**** Dataset ****
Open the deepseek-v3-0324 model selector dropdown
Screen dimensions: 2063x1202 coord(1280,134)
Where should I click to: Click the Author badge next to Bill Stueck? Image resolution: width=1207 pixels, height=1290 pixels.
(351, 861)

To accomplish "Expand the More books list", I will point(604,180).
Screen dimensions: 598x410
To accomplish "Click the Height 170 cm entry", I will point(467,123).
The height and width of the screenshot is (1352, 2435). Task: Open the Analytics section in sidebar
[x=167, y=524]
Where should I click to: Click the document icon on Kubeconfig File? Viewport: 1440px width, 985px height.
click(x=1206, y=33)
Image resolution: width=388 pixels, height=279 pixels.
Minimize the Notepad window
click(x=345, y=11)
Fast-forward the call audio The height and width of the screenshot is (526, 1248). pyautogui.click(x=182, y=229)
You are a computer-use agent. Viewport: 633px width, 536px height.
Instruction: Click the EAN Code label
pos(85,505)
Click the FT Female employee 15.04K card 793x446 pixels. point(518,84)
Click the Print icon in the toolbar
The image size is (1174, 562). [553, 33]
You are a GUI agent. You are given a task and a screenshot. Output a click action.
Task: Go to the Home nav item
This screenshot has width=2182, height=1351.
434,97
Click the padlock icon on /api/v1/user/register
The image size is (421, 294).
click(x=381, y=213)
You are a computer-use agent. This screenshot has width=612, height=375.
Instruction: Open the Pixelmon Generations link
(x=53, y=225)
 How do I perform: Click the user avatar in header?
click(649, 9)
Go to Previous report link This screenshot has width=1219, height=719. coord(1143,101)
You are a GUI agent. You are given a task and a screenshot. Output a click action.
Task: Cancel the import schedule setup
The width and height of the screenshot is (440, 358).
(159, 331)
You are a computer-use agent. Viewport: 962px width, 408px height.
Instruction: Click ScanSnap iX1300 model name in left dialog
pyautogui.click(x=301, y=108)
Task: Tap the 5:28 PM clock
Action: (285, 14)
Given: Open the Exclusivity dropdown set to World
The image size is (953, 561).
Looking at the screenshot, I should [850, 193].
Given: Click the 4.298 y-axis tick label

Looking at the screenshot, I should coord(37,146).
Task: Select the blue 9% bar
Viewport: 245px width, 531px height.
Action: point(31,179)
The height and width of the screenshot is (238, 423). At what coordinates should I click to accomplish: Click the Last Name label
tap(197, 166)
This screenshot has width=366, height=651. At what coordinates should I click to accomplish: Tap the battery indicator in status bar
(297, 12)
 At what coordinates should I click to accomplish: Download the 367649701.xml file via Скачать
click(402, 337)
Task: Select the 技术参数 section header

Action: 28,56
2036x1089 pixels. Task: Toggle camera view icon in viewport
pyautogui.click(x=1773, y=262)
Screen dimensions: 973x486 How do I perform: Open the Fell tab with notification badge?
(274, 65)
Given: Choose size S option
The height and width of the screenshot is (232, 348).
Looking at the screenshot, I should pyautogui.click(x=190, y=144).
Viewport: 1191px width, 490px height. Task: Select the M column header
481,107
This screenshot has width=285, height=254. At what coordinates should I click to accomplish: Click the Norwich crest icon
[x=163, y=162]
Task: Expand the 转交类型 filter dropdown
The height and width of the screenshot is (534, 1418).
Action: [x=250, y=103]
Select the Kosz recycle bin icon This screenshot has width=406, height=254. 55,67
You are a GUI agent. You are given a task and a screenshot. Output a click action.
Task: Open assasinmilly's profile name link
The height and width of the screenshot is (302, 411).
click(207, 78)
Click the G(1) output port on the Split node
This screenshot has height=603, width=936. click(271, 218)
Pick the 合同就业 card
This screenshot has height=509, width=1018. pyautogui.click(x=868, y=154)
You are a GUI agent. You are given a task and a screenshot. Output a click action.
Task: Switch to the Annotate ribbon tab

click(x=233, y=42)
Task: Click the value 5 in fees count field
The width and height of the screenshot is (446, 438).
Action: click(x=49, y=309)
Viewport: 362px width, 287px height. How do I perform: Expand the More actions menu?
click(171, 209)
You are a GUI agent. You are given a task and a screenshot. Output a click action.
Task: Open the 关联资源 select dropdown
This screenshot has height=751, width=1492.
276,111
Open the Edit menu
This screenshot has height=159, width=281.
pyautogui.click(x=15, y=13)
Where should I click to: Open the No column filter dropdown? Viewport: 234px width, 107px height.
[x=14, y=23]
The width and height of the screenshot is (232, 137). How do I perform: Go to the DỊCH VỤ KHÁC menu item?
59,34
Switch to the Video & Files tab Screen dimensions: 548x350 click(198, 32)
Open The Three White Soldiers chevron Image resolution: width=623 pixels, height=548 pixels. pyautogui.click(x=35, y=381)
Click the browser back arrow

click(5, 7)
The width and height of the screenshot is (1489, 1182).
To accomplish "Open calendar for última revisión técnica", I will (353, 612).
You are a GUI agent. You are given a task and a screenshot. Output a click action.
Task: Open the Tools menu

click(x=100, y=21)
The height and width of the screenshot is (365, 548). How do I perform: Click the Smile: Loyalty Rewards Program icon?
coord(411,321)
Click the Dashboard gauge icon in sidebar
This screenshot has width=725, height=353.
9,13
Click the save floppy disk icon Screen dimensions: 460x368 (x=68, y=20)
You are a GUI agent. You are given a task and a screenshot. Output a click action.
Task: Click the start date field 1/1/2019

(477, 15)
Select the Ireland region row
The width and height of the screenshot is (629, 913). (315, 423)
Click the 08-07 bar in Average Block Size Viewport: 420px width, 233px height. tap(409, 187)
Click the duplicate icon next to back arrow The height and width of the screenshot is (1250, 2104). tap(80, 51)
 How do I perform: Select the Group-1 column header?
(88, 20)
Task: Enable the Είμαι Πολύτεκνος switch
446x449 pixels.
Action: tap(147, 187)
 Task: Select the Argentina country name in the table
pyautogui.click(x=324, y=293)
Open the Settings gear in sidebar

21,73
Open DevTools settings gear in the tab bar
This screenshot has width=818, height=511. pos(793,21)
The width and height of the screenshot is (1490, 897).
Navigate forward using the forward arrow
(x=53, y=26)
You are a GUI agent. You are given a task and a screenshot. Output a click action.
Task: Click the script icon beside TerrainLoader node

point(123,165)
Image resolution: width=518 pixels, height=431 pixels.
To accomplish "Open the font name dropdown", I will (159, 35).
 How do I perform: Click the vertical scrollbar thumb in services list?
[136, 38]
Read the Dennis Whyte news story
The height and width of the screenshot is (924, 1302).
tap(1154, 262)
****
**Task to carry out**
Rewrite the rows from the line containing "Task: Select the blue 9% bar" through the line containing "This screenshot has height=509, width=1018.", inclusive, swapping "Last Name" for "First Name" and keeping everything else unchanged.

**Written response**
Task: Select the blue 9% bar
Viewport: 245px width, 531px height.
Action: point(31,179)
The height and width of the screenshot is (238, 423). At what coordinates should I click to accomplish: Click the First Name label
tap(197, 166)
This screenshot has width=366, height=651. At what coordinates should I click to accomplish: Tap the battery indicator in status bar
(297, 12)
 At what coordinates should I click to accomplish: Download the 367649701.xml file via Скачать
click(402, 337)
Task: Select the 技术参数 section header

Action: 28,56
2036x1089 pixels. Task: Toggle camera view icon in viewport
pyautogui.click(x=1773, y=262)
Screen dimensions: 973x486 How do I perform: Open the Fell tab with notification badge?
(274, 65)
Given: Choose size S option
The height and width of the screenshot is (232, 348).
Looking at the screenshot, I should pyautogui.click(x=190, y=144).
Viewport: 1191px width, 490px height. Task: Select the M column header
481,107
This screenshot has width=285, height=254. At what coordinates should I click to accomplish: Click the Norwich crest icon
[x=163, y=162]
Task: Expand the 转交类型 filter dropdown
The height and width of the screenshot is (534, 1418).
Action: [x=250, y=103]
Select the Kosz recycle bin icon This screenshot has width=406, height=254. 55,67
You are a GUI agent. You are given a task and a screenshot. Output a click action.
Task: Open assasinmilly's profile name link
The height and width of the screenshot is (302, 411).
click(207, 78)
Click the G(1) output port on the Split node
This screenshot has height=603, width=936. click(271, 218)
Pick the 合同就业 card
This screenshot has height=509, width=1018. pyautogui.click(x=868, y=154)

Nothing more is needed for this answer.